The 2014 unemployment extension battle has some Democrats and Republicans attempting to work together to find a middle ground solution, but House Speaker John Boehner and Senate Majority Leader Harry Reid seemed to have entrenched their positions. So at this point, the question might be: where does the cutoff line belong for receiving unemployment benefits?
In a related report by The Inquisitr, an unemployment extension petition is asking President Obama to intervene on behalf of the unemployed. Unfortunately, tying corporate tax breaks to the unemployment extension did not work out for the Republicans as they’d hoped. It’s also been reported that President Obama failed to call Boehner and ask him to allow a vote on the unemployment extension in the House.
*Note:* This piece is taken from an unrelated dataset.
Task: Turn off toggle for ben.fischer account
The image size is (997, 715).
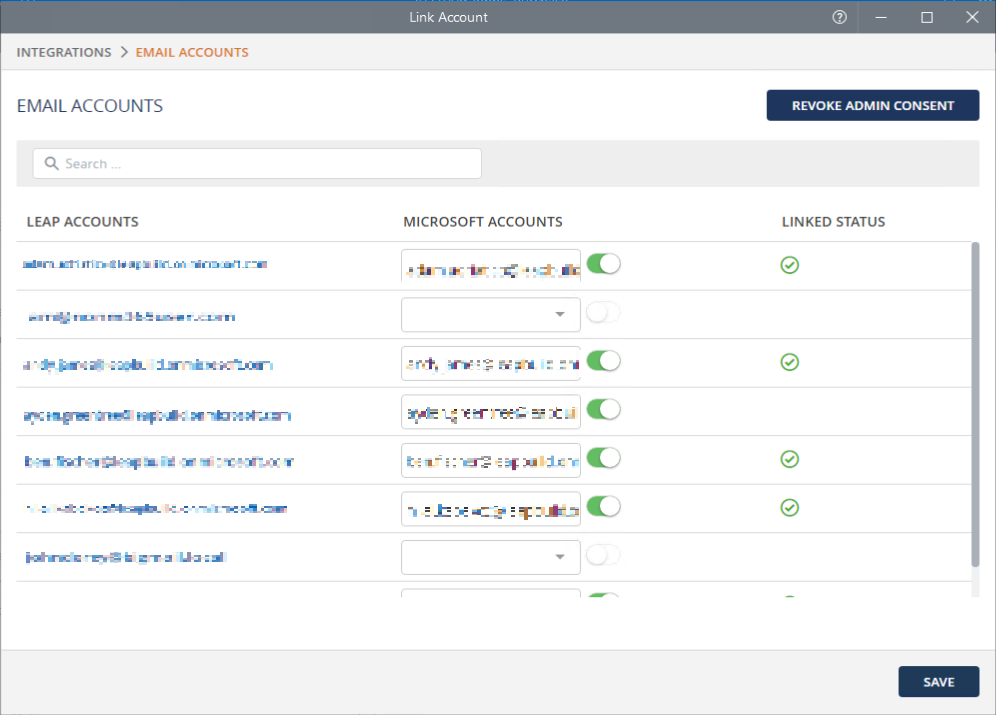Action: tap(603, 458)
Part of the problem is that the version of the bill passed by the Senate in early April would have extended benefits to June 1, 2014. At this point, that is a week and a half away, so most likely a new version would have to be created and voted upon once again. Republican Senator Susan Collins says that if nothing happens with the current legislation, then a new unemployment extension bill may become more unlikely:
“I’m worried. Because with each passing day, it’s going to become more difficult to reinstate the program. And in the meantime, we’re going to start seeing another wave of individuals who will lose their benefits.”
When the original unemployment extension ended in December of 2013, it cut off about 1.3 million Americans. But every week, about 72,000 new people reach the limits of their unemployment benefits, which normally lasts around 26 weeks depending on various calculations. The unemployment insurance extension pushed that out to 73 weeks, depending on the state, but according to the Bureau of LaborStatistics, there are now 3.5 million people who have been jobless for more than 26 weeks.
The good news is that as of last week Republican Senator Dean Heller is working on a new unemployment package with Democratic Senator Jack Reed. They’re hoping to lure more Republicans to the negotiation table by adding Boehner’s demand for job creation measures and by adding reforms like cracking down on people drawing both disability and unemployment benefits. There’s also talk about adding retroactive unemployment benefits to pay those who were cut off back in December.
But the bad news train keeps on chugging ahead, because Heller says there’s been little progress in working with House leaders. He also says the long term problem of finding everyone a job is dependent upon education and training:
“For the long-term unemployed, it’s much worse than previous recessions … these are precisely the people that will benefit. What we’re finding with the long-term unemployed: It’s a skills gap. Even though they’ve worked for 20 or 30 years, they just don’t have the skills that employers look for.”
What do you think would be a good middle ground solution for a 2014 unemployment extension bill?